The cost-effectiveness evidence on nasal calcitonin is unambiguous. It is a particularly expensive intervention and represents an unattractive investment of health care resources even in wealthy developed countries. The most favorable cost-effectiveness results for nasal calcitonin come from a study by Coyle and others (2001), who find that both calcitonin and alendronate reduced wrist, hip, and vertebral fractures in postmenopausal women but that etidronate had no such effect on hip and wrist fractures. The ICERs for nasal calcitonin for 65-year-old women for five years of therapy were US$34,166 per QALY compared with no therapy and US$23,952 per QALY compared with etidronate. The results of this study were sensitive to the underlying fracture rate.
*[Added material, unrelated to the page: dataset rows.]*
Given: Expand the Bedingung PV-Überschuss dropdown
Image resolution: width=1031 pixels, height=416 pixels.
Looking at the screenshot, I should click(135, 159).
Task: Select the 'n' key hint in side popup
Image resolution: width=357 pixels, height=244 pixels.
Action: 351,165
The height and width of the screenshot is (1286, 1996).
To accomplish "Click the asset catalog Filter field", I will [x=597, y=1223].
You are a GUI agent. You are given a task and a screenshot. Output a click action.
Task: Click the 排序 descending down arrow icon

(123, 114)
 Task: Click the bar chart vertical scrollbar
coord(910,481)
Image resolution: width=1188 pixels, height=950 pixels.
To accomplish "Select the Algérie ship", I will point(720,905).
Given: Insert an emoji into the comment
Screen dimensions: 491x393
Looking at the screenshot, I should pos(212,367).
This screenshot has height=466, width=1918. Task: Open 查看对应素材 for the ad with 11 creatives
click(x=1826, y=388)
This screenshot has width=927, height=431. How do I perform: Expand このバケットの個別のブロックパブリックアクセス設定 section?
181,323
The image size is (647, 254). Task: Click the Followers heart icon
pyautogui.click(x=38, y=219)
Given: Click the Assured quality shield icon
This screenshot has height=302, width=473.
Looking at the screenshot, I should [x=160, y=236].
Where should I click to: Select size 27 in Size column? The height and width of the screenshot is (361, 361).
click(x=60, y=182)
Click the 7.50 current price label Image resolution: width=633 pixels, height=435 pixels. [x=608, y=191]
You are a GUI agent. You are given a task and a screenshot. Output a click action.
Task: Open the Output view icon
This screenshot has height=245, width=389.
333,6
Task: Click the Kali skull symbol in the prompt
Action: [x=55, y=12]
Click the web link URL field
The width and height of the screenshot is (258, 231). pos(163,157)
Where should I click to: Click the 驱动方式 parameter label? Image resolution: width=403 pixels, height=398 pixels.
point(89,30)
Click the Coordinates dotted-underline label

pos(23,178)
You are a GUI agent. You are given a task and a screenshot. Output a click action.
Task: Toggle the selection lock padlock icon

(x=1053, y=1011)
Kanis and others (2002, iv) also conclude that calcitonin is "not cost-effective at any age largely because of its costs." Indeed, their estimates of costs per QALY for 70- and 80-year-old women, the groups for which the intervention is most cost-effective, equate to approximately US$245,373 and US$181,109, respectively. By contrast, both alendronate and etidronate were dominating interventions for 80-year-olds. At current prices, calcitonin therapy is not an attractive investment for the developing regions.

 

Fluoride


Kanis and others (2002) find that fluoride was generally a dominant intervention in women with established OP, because it appears to decrease the risk of vertebral fracture but to increase the risk of hip fracture, although the latter result is statistically insignificant. When they assume that fluoride has a neutral effect on hip fractures, the authors find that the cost per QALY was in the acceptable range for interventions in the United Kingdom—that is, less than US$46,684. Fluoride is unlikely to be a desirable intervention for preventing OP in developing countries.

 

Alfacalcidol


Kanis and others (2002) report wide confidence intervals on the cost per QALY of an alfacalcidol intervention. This result is largely due to substantial variation in the apparent vertebral, hip, and humeral fracture risk available from RCTs. Thus, alfacalcidol does not appear to be a good investment for developing economies; however, additional RCTs are required to reduce the uncertainty regarding the cost-effectiveness of this intervention.